Karacasu Belediyesi öncülüğünde düzenlenen 1. Kırmızı Eller Uluslararası Karacasu Çömlek ve Sanat Çalıştayı saha çalışmalarının yanında panellere de ev sahipliği yapıyor. Bu kapsamda Karacasu Memnune İnci Meslek Yüksekokulunun desteği ile Kültür Merkezinde düzenlenen moderatörlüğünü Karacasu MYO Müdürü Dr. Öğretim Üyesi Umut Tolga Gümüş’ün yaptığı panelde Araştırmacı Yazar Hüseyin Kuruüzüm Karacasu’nun tarihi: Tespitler ve Yorumlar, Dr. Öğretim Üyesi Sedat Akkurnaz Eski Çağlarda Karacasu ve Çevresi, Seramik Sanatçısı Mine Bardak ve Öğretim Görevlisi Mehmet Taşdelen Karacasu Çömlekçiliğinin Dünü ve Bugünü konulu sunumlar yaptı. Etkinliği Karacasu Belediye Başkanı Zeki İnal, Adnan Menderes Üniversitesi Rektör Yardımcısı Cumali Öksüz, BBP İlçe Başkan Yardımcısı ve Turizm Derneği Başkanı Bülent Eriklioğlu, İYİ Parti İlçe Başkanı Ali Küpelioğlu, akademisyenler, çömlek ustaları, çalıştaya katkı sunan sanatçılar ve ilçe halkı takip etti.

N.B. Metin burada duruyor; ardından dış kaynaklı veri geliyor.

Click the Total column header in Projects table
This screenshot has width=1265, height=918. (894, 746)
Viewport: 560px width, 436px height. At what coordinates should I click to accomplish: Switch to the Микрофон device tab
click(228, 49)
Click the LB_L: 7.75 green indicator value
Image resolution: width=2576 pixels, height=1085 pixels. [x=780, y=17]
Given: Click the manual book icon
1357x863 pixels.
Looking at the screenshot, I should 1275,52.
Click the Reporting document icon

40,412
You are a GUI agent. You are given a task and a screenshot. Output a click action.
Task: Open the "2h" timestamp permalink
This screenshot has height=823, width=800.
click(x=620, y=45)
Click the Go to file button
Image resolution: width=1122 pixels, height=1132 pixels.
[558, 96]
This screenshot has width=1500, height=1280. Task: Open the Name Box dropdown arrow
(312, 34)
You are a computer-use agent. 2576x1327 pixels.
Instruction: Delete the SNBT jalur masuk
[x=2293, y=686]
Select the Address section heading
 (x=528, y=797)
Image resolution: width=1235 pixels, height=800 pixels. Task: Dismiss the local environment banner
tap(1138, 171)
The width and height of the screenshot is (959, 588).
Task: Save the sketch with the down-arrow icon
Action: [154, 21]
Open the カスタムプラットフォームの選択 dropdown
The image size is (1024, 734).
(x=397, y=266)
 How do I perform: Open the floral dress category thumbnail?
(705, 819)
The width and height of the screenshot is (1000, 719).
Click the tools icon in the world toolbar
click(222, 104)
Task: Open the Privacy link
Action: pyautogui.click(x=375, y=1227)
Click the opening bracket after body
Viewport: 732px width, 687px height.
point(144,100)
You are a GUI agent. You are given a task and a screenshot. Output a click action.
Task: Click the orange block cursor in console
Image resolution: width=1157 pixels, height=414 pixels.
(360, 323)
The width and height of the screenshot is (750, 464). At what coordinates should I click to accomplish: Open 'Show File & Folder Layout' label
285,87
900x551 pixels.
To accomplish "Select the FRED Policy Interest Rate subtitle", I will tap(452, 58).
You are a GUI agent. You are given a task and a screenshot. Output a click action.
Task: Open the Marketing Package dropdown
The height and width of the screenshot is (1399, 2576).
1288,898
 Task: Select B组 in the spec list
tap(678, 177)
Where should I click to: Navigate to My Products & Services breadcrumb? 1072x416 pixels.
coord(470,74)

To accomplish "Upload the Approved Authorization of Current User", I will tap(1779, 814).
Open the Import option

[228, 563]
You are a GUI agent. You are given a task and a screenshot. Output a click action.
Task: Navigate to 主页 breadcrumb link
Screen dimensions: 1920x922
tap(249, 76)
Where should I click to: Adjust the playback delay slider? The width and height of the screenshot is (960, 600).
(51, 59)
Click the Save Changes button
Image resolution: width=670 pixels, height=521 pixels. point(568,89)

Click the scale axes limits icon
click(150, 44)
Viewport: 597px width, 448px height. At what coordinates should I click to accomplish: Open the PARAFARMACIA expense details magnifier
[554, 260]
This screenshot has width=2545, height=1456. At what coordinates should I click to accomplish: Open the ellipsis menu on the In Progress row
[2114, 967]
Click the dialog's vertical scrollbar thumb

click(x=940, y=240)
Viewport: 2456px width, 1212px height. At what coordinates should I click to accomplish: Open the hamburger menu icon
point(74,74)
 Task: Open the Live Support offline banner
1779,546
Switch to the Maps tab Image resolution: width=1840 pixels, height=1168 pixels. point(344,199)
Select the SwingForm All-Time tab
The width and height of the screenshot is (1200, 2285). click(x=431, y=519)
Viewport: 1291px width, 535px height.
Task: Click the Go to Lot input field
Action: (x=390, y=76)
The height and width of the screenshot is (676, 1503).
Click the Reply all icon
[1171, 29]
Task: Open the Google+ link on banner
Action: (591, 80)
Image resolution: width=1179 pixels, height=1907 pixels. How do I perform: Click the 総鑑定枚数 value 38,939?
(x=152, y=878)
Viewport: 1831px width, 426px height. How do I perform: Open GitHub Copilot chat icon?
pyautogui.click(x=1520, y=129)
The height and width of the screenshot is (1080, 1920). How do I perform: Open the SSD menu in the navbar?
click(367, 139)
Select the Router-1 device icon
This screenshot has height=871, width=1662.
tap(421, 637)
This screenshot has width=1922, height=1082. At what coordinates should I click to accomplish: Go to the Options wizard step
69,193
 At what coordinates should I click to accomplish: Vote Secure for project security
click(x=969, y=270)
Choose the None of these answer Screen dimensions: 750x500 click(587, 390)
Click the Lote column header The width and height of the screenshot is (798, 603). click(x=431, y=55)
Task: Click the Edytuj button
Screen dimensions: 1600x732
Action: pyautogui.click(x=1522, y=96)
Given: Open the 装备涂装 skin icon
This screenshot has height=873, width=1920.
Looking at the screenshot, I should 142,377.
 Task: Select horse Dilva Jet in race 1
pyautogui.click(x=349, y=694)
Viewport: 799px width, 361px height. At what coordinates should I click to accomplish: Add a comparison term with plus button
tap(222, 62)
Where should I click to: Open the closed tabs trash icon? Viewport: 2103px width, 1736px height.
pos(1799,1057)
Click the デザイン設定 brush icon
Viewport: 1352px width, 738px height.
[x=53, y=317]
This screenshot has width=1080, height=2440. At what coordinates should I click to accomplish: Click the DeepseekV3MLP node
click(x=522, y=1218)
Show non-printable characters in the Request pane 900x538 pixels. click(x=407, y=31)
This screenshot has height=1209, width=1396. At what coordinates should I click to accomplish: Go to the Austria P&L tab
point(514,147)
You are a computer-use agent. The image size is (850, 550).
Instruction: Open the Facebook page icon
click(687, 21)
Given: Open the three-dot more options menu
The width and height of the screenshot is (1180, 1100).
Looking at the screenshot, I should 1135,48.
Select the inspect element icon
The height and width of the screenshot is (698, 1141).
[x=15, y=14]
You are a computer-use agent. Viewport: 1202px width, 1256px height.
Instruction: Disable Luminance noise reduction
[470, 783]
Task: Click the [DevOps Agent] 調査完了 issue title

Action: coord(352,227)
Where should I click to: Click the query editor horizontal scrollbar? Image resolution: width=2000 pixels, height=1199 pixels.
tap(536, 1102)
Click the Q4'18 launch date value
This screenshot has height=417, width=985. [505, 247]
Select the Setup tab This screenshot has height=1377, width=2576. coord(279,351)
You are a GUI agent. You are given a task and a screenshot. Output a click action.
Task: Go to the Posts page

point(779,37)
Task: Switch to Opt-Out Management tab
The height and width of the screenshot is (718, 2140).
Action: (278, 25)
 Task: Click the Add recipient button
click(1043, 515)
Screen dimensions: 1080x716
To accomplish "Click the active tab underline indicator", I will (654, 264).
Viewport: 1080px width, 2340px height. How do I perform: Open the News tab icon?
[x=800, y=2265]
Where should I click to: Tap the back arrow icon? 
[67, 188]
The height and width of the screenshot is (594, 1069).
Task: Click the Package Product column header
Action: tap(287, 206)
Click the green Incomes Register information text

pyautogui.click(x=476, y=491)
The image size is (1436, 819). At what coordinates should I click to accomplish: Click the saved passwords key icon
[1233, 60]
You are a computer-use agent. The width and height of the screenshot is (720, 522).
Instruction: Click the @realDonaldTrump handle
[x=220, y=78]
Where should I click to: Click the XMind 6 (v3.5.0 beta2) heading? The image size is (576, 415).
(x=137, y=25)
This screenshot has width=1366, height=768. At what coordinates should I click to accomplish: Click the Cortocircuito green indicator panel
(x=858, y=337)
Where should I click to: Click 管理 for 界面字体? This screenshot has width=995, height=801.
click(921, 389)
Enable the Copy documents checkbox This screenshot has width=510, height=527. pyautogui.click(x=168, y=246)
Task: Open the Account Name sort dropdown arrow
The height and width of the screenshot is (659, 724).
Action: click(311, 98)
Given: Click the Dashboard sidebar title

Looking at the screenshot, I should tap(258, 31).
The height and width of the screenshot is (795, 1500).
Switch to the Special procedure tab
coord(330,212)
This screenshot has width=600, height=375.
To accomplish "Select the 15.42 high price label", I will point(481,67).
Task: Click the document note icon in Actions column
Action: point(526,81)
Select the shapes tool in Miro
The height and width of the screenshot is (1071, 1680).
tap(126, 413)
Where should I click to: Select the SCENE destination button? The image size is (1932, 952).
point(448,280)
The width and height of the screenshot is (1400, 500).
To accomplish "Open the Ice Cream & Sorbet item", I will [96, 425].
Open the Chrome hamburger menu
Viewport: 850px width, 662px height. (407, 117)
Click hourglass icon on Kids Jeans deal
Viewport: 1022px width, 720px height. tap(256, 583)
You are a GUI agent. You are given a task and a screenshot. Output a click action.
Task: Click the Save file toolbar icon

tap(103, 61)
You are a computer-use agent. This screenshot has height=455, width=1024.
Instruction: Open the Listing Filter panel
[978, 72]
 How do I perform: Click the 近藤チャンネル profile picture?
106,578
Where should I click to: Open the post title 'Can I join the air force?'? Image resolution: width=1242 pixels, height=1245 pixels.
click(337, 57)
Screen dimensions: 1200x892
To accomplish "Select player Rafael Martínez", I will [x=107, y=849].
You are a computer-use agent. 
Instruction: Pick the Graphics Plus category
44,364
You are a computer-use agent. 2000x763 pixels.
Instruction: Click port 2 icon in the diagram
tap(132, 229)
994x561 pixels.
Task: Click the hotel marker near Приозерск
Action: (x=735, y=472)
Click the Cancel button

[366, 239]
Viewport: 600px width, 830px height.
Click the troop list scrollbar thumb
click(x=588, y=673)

KİTABELERİN ÖNEMİNE DİKKAT ÇEKTİ


Osmanlı ve Cumhuriyet dönemi Karacasu’nun toplumsal, kültürel ve gündelik yaşamından pek çok anekdot aktaran yazar Hüseyin Kuruüzüm, “Kitabeler yönünden Aydın’ın en zengin ilçesi Karacasu’dur. Aydın’ın hiçbir ilçesi kitabelerinin içeriğinin niteliği ve kitabe sayısıyla Karacasu’yla yarışamaz. Karacasu’daki çeşme kitabeleri Aydın’ın bir gerdanlığıdır. Mesela Karacasu’da bir okul kitabesinde “Karacasu’yu sevmek sözle değil eserledir” yazmaktadır. Memleket meselelerini kahvehanelerde çok konuşmaya gerek yok. Oturun bir iş yapın. Bu ülke için bir mum yakın. Bana gelip memleketten dert yandıklarında dert yanan kişinin mesela Karacasu için yaptıklarını gözümde canlandırıyorum. Hiçbir şey yapmadan dertleniyorsa “Hadi canım sen de” deyip geçiyorum” dedi.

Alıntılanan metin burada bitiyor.